_DIRECTIONS_
Show each line from the listing below that contains the word "label".

## begin INPUT DATA

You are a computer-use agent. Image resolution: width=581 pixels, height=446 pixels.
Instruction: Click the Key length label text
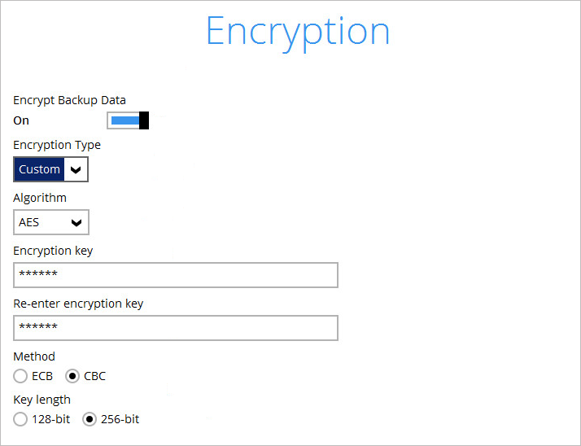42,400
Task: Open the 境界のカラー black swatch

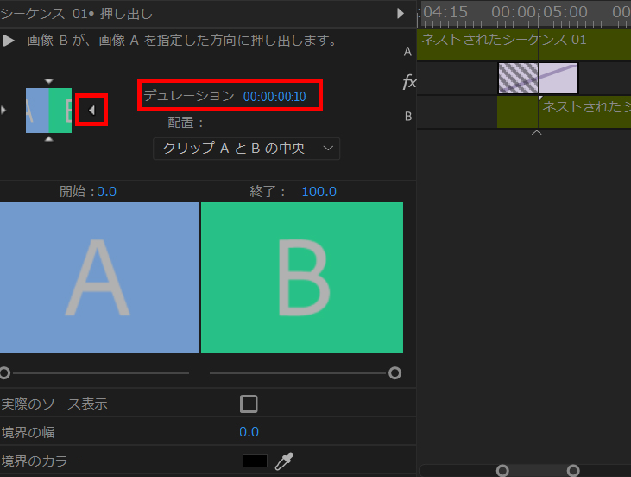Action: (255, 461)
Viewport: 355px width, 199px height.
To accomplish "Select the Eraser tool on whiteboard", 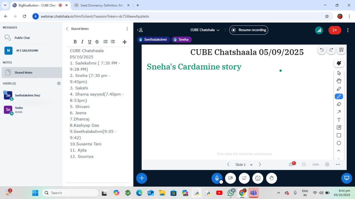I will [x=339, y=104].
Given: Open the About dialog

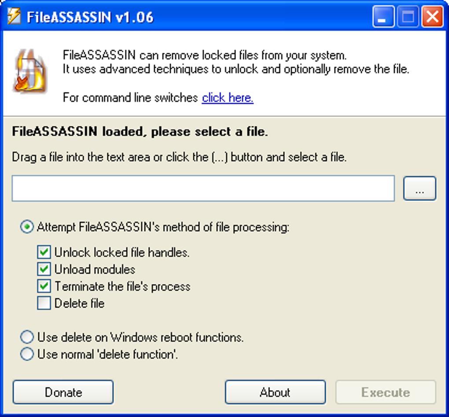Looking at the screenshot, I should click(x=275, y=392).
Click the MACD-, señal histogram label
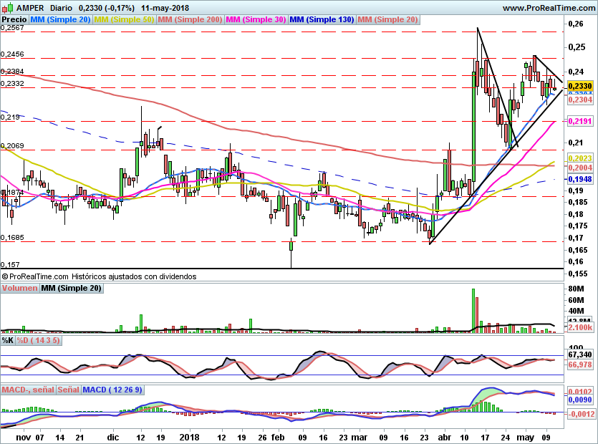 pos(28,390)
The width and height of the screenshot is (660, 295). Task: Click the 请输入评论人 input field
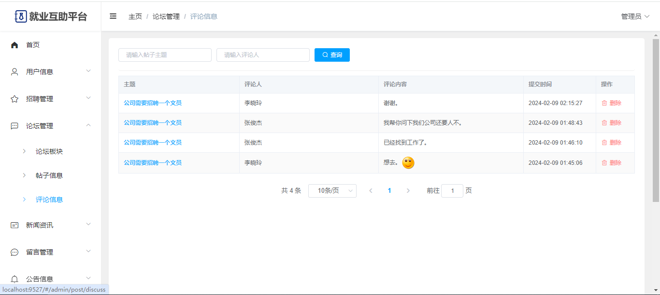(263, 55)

## end INPUT DATA
## begin INPUT DATA

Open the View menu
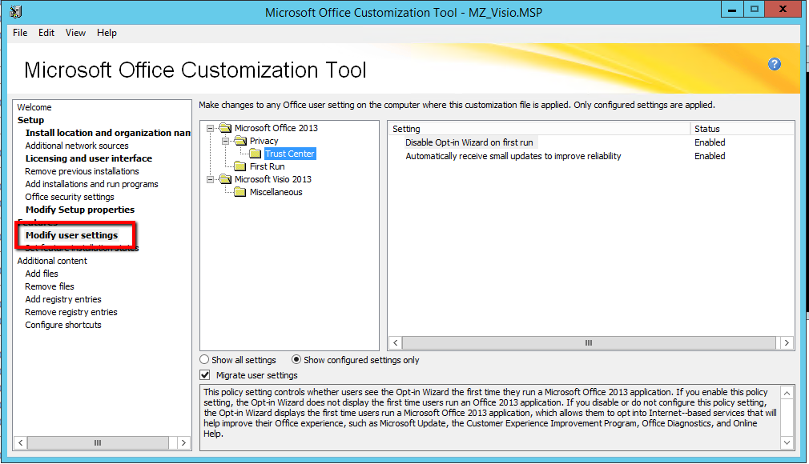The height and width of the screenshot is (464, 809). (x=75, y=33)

## end INPUT DATA

_RESULT OF THIS EXERCISE_
Instruction: Click the Key length label text
Click the MACD-, señal histogram label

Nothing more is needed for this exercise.